Baiara (বাইয়ারা) is a village of Judda Union, Nangalkot Upazila of the Comilla District in the Division of Chittagong, Bangladesh.

== Geography ==
Baiara is 7 km south-south-west of Nangalkot rail station and 7 km east of regional highway R141 at Natherpetua. The nearest villages are Noapara to the north, Hasanpur to the east, Duriara-Narayankot to the south-east, Vobanipur to the south, Bahura to the south-west, and Korpati-Duaria to the west.

== Demographics ==
According to the 2011 Bangladesh census, Baiara had 726 households and a population of 3,853.

== Economy ==
About 44% of those employed are engaged in agriculture, and about 54% are in the service sector.

There are 100 shops in Baiara Bazaar; it is one of the biggest bazaars of Nangalkot Upazila.
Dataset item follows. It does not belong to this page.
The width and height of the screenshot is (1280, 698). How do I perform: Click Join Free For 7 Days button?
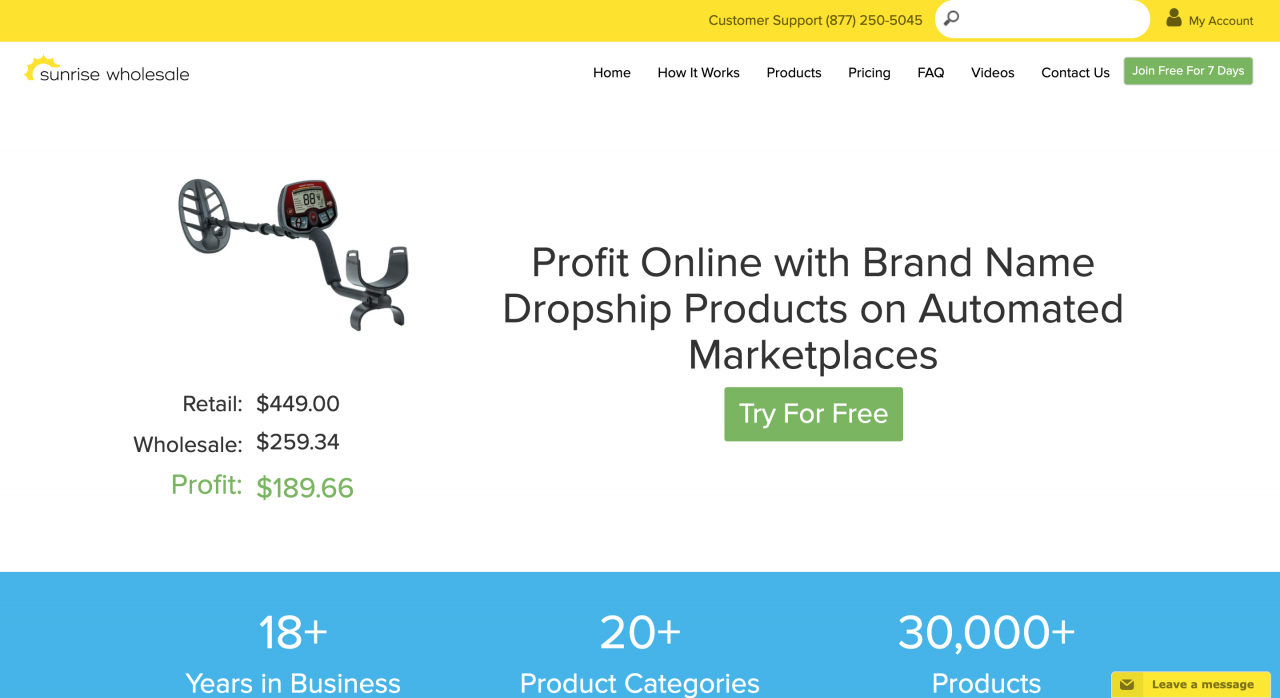[x=1188, y=71]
Friday and Tuesday are market days. There selling and purchasing are contracted from noon to midnight. More people from other villages also come to Baiara to buy and sell their goods in this bazaar.

== Administration ==
Baiara is part of parliamentary constituency Comilla-10.

MP- A H M Mostofa Kamal(AL)[2009-2014, 2014-]

The first member of Bangladesh Parliament of Baiara is; Omar Ahmed Mojumdar(NP)

The Chairman of Judda Union is; Md. Ali Akkas.

== Education ==
There is one secondary school in the village, Baiara Zainal High School. There is one primary school in the village, Baiara Government Primary School.